▸ Sezione del documento:
+--

La disciplina e la gestione dei rapporti di lavoro nell’ambito della mobilità transnazionale hanno subito numerosi cambiamenti nel corso del tempo: a partire dall’introduzione della Direttiva 96/71 sul distacco, alla successiva Direttiva 67/2014 (“di implementazione”), fino alle conseguenze della Brexit.
Questo articolo ricostruisce lo stato attuale del quadro normativo sulla mobilità transnazionale. Verranno analizzati:
- le fattispecie di mobilità estera e la loro regolazione;
- l’impatto della Brexit; e
- le principali problematiche riscontrate sull’applicazione della normativa.
Le fattispecie di mobilità estera e la loro regolazione
Sono diverse le principali forme che può assumere la mobilità internazionale dei lavoratori all’interno dell’ordinamento giuslavoristico italiano:
- La trasferta estera;
- Il trasferimento;
- Il distacco transnazionale;
- L’assunzione all’estero;
- La somministrazione di personale.
Le fonti normative sul distacco transnazionale
In particolare, il distacco transnazionale dei lavoratori è regolato a livello europeo da 3 fonti normative principali:
- Il Regolamento Roma I: definisce la legge applicabile ai contratti di assunzione. Introduce un sistema protettivo del lavoratore in qualsiasi circostanza. Lo stesso è derivato dalla legge dello Stato nel quale il lavoratore risiede e opera normalmente.
- La Direttiva 96/71: ha un orientamento finalizzato al coordinamento e alla garanzia dei diritti dei lavoratori. Introduce importanti strumenti per la loro tutela e protezione e impone il rispetto delle condizioni di maggior favore per il lavoratore, come strumento di lotta alle pratiche di dumping sociale intraeuropeo.
- La Direttiva 2014/67: detta anche direttiva di applicazione, ha introdotto i primi strumenti per l’implementazione della Direttiva 96/71. Tra questi, introduce l’insieme degli obblighi amministrativi in capo alle aziende distaccanti e altre misure atte a garantire la genuinità dei distacchi.
Campo di applicazione del distacco transnazionale
Come enunciato dall’art. 1 della direttiva 96/71/CE, la normativa in materia di prestazione transnazionale di servizi, che include la direttiva già citata e le successive 67/2014/UE e 957/2018/UE, si applica nel caso in cui un’impresa con sede in uno Stato Membro invia uno o più lavoratori in favore di un’altra impresa con sede in un altro Stato Membro.

+--

▸ Dati forniti:
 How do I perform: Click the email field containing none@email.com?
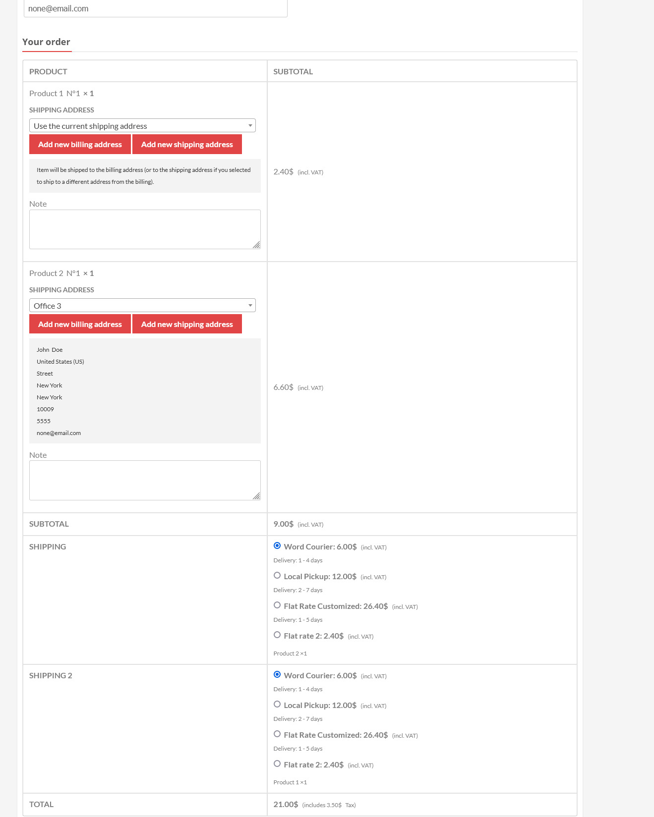coord(155,9)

+--

▸ Cose da fare:
- A) Per favore, estrai dall'articolo sulla mobilità transnazionale il passo che va da "- La Direttiva 2014/67: detta" fino a "altro Stato Membro." compreso.
- B) Secondo l'articolo sulla mobilità transnazionale, quale direttiva è chiamata anche "direttiva di applicazione"?
Il materiale non ha alcun ruolo in questo lavoro.

▸ Esiti dei compiti:
- A)
- La Direttiva 2014/67: detta anche direttiva di applicazione, ha introdotto i primi strumenti per l’implementazione della Direttiva 96/71. Tra questi, introduce l’insieme degli obblighi amministrativi in capo alle aziende distaccanti e altre misure atte a garantire la genuinità dei distacchi.
Campo di applicazione del distacco transnazionale
Come enunciato dall’art. 1 della direttiva 96/71/CE, la normativa in materia di prestazione transnazionale di servizi, che include la direttiva già citata e le successive 67/2014/UE e 957/2018/UE, si applica nel caso in cui un’impresa con sede in uno Stato Membro invia uno o più lavoratori in favore di un’altra impresa con sede in un altro Stato Membro.

- B) La Direttiva 2014/67.